Photo by Jonathan Fritz
What about the one-offs? Elton John, Foo Fighters, The Strokes, Kraftwerk? I feel like that gives an added umph to any lineup. For one, we don’t know what the hell is going on with Dave Grohl’s camp. Odds are we won’t hear any new material at Firefly, but it’s still a possibility. It might be The Strokes’ last gig in ages, although, judging from Julian Casablancas’ recent performances, who knows how that’ll end up. Meanwhile, Kraftwerk are hauling around a 3D live show for Christ’s sake, and Elton John, well… yeah. I don’t know. What do you guys think about these acts? Legacy aside, do they serve as an apt headliner? Or will they prove snooze-worthy at the festivals?
AY: Don’t get me wrong. As doom and gloom as I am about the future of music festivals, there’s a lot to like about this year. Kraftwerk is an exciting and unique booking for Moogfest; it’s just a shame they didn’t work out for Sasquatch! Foo Fighters will always hold a special place in my heart for their performance at Lollapalooza in 2011. I think the idea of seeing The Strokes together again is certainly intriguing, but I do worry it’s merely a cash grab. And what more can you say about Elton John that hasn’t already been said? He’ll provide a fitting send-off to Bonnaroovians come Sunday night.
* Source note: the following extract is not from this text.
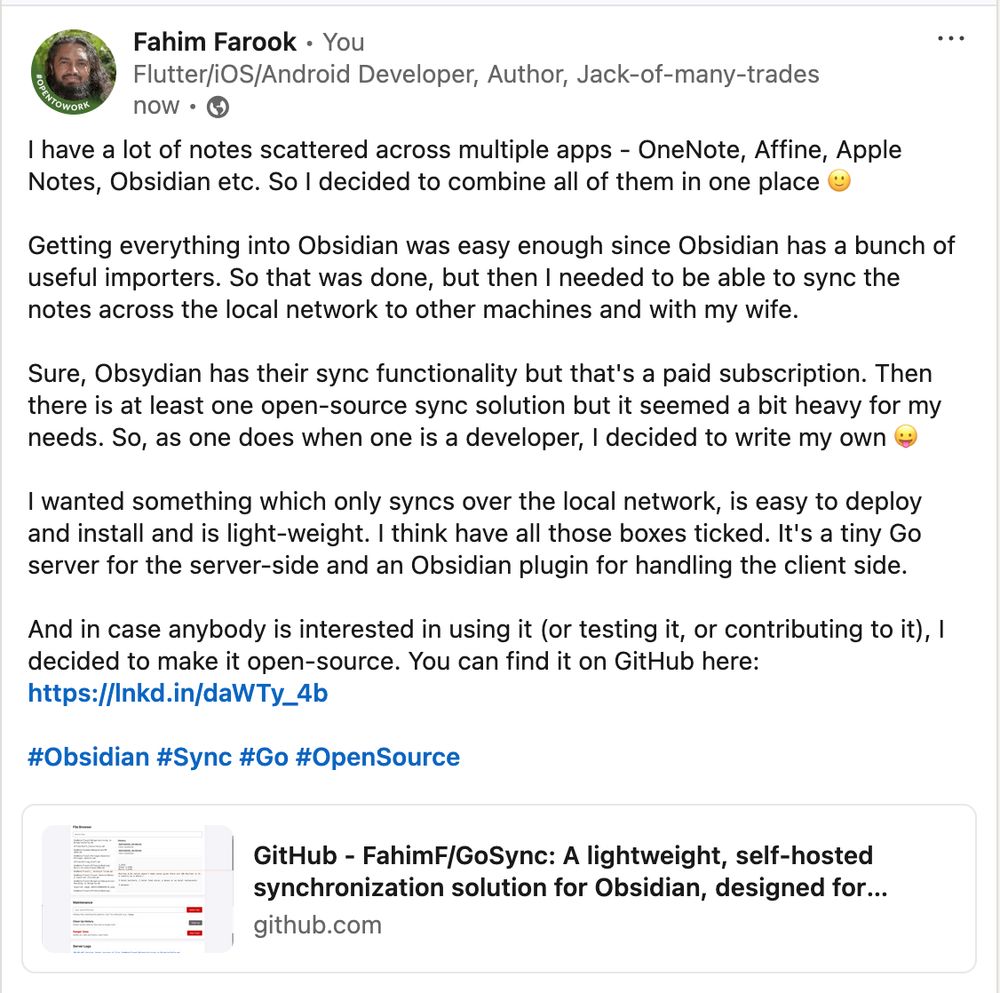The image size is (1000, 993).
Task: Click the author name Fahim Farook
Action: 214,42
Many of us, including yours truly, have bitched and moaned about the increasing “sameness” of these festival lineups, and that certainly holds true in 2014. I would argue, however, that this is one of the better years for headliners in recent memory.
MR: Possibly. With the exception of Arcade Fire, OutKast, and Jack White, most of the headliners this summer are recycled from acts around last year. It’s almost like we’re in a transition, especially since so many of our top choices here have yet to release their respective working projects. Kanye’s tinkering the follow-up to Yeezus (hopefully), Jack White only recently began his album cycle, Foo Fighters are still halfway through their album, and we haven’t heard a thing off Tom Petty’s comeback record.
What I would argue, instead, is that this year’s mid-tier might be the festival season’s best since, possibly, 2010. Every festival, no matter the headliner, is fully stocked with a bevy of talent that have either offered promising albums thus far (tUnE-yArDs, Cloud Nothings) or haven’t been around in awhile (Spoon, Interpol). Come to think of it, festival season isn’t too shabby for 2014 if you don’t plan on attacking one each month.
Clearly, I think we have an idea on who some of our favorite headliners are this year. But as with our festivals, these are all subject to change come summer or fall or late winter when we’re tallying up our year-end votes. That goes especially for the one-offs that may or may not be a total bust; right now, they’re quite the exception to the rule.
So, shall we?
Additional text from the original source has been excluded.